Forget about The Cure's later wallowings in gothic gloom and drawn-out suffering. After dark, Fiction Records' boss Chris Parry smuggled his budget-lite band into the studio where The Jam were recording All Mod Cons by day. Smith and the boys used that band's equipment to make midnight hay. From declamatory opener "10.15 Saturday Night", through the power-pop of "Grinding Halt" and the 999-sounding "Foxy Lady" to the lyrically abstract "Fire In Cairo" and psychedelia-tinged title track, TIB maintains a Japanese-water-torture insistence.
Recorded practically live over three nights with few over-dubs, the album is stark, angry and strafed with Smith's urgent guitar. Punk's predecessors and contemporary nightmares made it into the mix - "Object" evokes Ziggy Stardust-era Bowie; "Subway" could be sister to The Jam's "Down In The Tube Station At Midnight". Parry and engineer-cum-producer Mike Hedges gave the collection an icy veneer that upset Smith in 1979, but now feels starkly reflective of its moment.

[Stored items]
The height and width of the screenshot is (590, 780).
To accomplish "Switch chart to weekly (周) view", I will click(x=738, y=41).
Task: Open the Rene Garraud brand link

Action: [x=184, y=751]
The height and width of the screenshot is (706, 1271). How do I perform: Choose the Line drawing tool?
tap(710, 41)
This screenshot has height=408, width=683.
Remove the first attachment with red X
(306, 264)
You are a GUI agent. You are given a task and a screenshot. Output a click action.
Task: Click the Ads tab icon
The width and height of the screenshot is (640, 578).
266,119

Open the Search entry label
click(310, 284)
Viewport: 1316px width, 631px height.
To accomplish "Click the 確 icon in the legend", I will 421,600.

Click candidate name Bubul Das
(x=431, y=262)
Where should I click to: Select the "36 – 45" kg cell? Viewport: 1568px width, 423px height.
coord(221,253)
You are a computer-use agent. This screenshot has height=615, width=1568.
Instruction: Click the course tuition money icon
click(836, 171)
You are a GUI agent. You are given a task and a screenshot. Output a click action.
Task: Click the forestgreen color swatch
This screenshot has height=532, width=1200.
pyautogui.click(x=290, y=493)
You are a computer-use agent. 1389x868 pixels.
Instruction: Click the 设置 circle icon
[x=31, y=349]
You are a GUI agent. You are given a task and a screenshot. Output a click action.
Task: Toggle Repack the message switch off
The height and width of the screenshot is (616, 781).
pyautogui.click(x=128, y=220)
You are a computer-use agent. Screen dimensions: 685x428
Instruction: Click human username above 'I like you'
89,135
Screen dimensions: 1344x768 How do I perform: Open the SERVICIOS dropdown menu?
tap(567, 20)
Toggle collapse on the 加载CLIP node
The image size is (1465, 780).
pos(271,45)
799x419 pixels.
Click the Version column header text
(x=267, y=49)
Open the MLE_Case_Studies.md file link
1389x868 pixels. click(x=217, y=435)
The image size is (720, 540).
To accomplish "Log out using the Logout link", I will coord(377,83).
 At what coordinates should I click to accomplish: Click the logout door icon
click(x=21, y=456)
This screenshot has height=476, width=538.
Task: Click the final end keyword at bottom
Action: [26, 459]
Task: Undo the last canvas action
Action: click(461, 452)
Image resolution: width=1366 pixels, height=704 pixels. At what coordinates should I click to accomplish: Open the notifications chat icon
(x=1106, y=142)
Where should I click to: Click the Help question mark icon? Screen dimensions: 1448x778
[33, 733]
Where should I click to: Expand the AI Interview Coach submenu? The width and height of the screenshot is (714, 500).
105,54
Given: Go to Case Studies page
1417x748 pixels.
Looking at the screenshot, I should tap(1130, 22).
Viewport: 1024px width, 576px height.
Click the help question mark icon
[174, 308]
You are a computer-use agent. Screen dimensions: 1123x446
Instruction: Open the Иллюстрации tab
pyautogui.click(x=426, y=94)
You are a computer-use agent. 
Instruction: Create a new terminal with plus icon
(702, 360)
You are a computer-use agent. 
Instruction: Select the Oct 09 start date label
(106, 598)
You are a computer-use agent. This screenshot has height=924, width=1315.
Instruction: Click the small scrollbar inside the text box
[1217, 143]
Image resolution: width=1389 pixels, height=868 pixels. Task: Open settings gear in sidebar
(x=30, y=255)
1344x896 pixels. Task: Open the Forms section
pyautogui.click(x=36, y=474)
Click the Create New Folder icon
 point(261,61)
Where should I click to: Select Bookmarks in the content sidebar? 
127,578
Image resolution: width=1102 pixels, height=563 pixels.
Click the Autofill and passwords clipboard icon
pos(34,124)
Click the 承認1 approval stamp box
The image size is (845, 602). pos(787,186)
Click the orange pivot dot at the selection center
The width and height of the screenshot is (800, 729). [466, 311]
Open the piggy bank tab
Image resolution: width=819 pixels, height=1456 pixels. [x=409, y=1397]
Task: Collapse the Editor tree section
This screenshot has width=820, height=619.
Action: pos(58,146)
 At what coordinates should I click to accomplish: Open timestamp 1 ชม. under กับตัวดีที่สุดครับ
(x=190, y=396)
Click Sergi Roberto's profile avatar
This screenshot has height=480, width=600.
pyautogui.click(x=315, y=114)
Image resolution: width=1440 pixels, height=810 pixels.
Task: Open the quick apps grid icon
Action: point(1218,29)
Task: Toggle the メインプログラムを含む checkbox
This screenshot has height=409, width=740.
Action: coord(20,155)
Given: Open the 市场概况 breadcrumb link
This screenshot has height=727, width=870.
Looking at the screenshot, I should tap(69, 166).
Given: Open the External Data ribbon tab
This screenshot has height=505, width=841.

▶ [TASK REQUIREMENTS]
1. According to the review of The Cure's album, over how many nights was the album recorded?
2. Continue the review of The Cure's album from where it stops.

▶ [RESULTS IN ORDER]
1. Three nights.

2.
Disc 2 of this deluxe edition contains twenty previously unreleased Cure rarities from 1977-1979. Home and studio demos track the development of many TIB tracks and of others like "Boys Don't Cry"; out-takes and live versions further mark the band's evolving sound. Smart cover notes reveal the album's genesis and Smith's own thoughts. Exciting, mascara-free and surprisingly upbeat, Three Imaginary Boys captures a key British talent let off the leash for the first time. It also helps recolour a band best known for inky melancholy. Available only in black? On this evidence, The Cure's music was much more than that.